> _QUOTED PASSAGE_:
┄┄┄┄┄┄

The main contributions of this paper are as follows:

  1. 1.

    To ensure the semantic stability of the clustering labels, we propose a method based on meta-features assigning pseudo-labels to the global nearest neighbors. The meta-features consider both instance-level semantics and category semantics, and then pseudo-labels are assigned to the global nearest neighbors of the meta-features to improve the semantic stability of clustering.

  2. 2.

    Our method optimizes pseudo-labels using cross-entropy loss with label smoothing directly, which effectively avoids sub-optimal solutions resulting from the optimizations with multiple loss functions.

  3. 3.

    Extensive experimental results show that the pseudo-supervised clustering framework based on meta-features proposed in this paper has excellent performance.

The remainder of the paper is arranged as follows: the next section introduces related work and a comparative analysis with our method, the following section elaborates the details of each part of our model and how the model works, the next section presents the datasets we adopt, and the details of our experiment. Finally, we summarize our work.

┄┄┄┄┄┄

> _SOURCE MATERIAL_:
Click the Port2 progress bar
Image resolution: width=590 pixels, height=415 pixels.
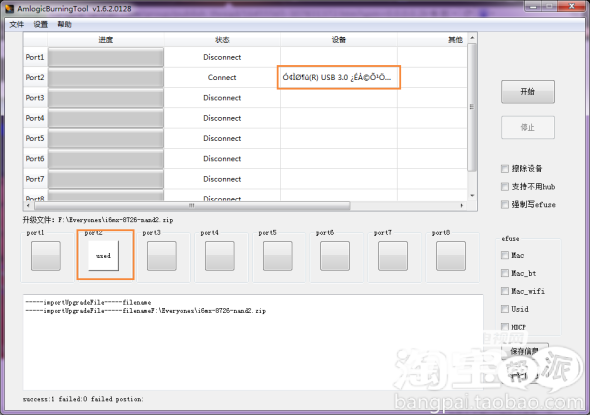point(106,78)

┄┄┄┄┄┄

> _JOBS_:
1. In the passage on meta-feature clustering, what loss function does the method use to optimize pseudo-labels directly?
2. Carry on writing the passage on meta-feature clustering, starting after its final sentence.

> _OUTPUTS FOR THE TASKS_:
1. Cross-entropy loss with label smoothing.

2.
Related work

Unsupervised representation learning model

In recent years, contrastive learning has made significant progress and it can correctly capture discriminative features without any manual annotations. For example, MoCo [11] regards contrastive learning as a dictionary loop and builds a dynamic dictionary with a queue and movable averaged encoders. MoCov2 [12] modifies MoCo by utilizing MLP projection heads and more data augmentations. SimCLR [13] simplifies the recently proposed contrastive self-supervised learning algorithm without the need for a dedicated architecture or memory library. SimCLRv2 [14] shows that larger self-supervised models are more efficiently labeled. SwAV [15] does not directly compare two augmented views but uses one view to predict the code and assigns the other view to a set of learnable prototypes. Although these methods can learn outstanding feature representations, the information of the instance is not stable enough in the clustering. It remains a challenge to mine and apply stable properties for pleasant clustering assignments.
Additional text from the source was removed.